No runway. No helicopter range. No time for a ship. Sea transit to Tristan takes days. Rotary-wing aircraft can't reach it from anywhere. The only viable option was a long-range airdrop — and that made the RAF's A400M Atlas the only aircraft that could realistically do the job.

The mission looks straightforward on paper: fly out, drop medics and supplies, return. But the physics complicate everything. Airdrop profiles require low-altitude flight — typically below 1,000 feet — and low airspeeds for precision delivery. For turbofan transports, that's an inefficient operating regime that punishes fuel burn hard. Low and slow is not where jet engines want to be.

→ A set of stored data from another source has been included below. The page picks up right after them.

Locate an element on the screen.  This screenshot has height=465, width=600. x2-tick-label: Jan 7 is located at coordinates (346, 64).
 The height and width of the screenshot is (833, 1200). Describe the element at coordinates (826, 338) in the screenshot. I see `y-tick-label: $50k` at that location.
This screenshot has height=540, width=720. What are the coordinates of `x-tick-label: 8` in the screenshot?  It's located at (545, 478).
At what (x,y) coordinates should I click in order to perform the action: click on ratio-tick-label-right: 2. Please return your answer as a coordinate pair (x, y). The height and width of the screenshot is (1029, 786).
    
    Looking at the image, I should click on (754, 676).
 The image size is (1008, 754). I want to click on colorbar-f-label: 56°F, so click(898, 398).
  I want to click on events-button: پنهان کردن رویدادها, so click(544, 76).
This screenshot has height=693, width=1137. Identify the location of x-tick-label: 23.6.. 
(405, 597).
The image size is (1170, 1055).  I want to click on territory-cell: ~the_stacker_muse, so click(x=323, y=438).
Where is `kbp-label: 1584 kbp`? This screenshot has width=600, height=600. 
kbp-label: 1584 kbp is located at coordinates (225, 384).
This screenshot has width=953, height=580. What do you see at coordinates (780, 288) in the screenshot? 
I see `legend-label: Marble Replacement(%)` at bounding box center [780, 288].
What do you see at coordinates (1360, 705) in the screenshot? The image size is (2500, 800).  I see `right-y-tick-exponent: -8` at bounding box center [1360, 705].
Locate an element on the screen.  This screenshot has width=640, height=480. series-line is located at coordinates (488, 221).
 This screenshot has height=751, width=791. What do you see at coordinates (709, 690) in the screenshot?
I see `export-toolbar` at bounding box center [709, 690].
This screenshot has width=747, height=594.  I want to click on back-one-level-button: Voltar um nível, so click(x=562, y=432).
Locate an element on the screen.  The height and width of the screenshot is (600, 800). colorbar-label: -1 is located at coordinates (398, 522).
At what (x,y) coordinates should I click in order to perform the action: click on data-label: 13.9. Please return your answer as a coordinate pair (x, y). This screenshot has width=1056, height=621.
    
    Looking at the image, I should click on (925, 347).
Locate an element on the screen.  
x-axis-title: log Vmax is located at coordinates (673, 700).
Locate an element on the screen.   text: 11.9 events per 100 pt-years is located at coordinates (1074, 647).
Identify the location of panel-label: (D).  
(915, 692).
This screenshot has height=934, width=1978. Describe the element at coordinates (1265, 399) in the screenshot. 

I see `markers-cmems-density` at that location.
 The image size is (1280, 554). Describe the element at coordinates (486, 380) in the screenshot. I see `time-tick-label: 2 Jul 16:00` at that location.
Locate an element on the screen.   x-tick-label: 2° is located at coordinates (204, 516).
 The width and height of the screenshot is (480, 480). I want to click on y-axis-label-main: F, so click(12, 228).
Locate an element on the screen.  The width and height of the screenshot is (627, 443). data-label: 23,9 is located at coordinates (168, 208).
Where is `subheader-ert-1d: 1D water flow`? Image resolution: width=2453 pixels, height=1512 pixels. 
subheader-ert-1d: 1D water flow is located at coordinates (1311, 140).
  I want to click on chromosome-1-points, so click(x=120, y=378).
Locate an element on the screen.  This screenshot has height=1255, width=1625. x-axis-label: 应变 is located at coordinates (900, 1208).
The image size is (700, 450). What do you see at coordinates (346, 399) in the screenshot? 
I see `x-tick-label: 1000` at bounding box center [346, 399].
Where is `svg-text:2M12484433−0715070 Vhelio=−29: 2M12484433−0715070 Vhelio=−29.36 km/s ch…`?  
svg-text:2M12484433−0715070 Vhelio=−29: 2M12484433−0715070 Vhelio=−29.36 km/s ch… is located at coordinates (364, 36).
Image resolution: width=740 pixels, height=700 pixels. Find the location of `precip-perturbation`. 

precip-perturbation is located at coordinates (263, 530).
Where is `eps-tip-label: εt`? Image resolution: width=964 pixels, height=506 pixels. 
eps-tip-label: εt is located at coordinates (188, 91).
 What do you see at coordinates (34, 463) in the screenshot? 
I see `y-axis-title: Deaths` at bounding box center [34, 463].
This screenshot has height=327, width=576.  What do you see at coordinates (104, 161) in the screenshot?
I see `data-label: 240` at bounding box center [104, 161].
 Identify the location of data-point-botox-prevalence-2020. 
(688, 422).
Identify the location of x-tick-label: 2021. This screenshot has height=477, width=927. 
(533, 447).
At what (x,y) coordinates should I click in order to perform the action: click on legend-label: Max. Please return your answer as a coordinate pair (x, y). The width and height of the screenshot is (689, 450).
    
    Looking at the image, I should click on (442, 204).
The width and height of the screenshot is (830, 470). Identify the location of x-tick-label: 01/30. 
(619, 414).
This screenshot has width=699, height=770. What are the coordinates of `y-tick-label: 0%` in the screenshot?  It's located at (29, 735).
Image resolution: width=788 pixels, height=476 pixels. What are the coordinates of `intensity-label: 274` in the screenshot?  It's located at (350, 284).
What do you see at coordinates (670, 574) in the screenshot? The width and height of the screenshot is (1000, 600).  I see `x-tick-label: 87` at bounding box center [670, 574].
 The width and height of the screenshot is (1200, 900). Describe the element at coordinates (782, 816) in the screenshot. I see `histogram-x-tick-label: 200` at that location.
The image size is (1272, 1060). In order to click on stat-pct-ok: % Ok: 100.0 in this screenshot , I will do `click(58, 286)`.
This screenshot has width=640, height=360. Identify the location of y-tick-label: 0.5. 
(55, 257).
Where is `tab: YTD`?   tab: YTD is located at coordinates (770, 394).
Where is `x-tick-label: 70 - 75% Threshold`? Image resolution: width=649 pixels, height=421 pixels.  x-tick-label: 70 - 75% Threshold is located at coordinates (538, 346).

The A400M's TP400 turboprop engines change that calculation. Turboprops are mechanically optimised for exactly this kind of flight — generating high thrust at low speeds without the fuel penalty turbofans incur off their design point. Combined with the A400M's rear ramp system, purpose-built for precision cargo and personnel delivery, the aircraft can hold a stable airdrop profile over open ocean at the ranges this mission demands.

The A400M carries a 20-tonne payload up to 8,700 kilometres at cruise. Airdrop profiles cut into that range budget, but the aircraft's envelope still covers the round trip — just.

For Tristan da Cunha, there is no backup plan. No alternate airport, no diversion option, no second aircraft type that fits the mission. The A400M isn't the best tool available — it's the only one that exists.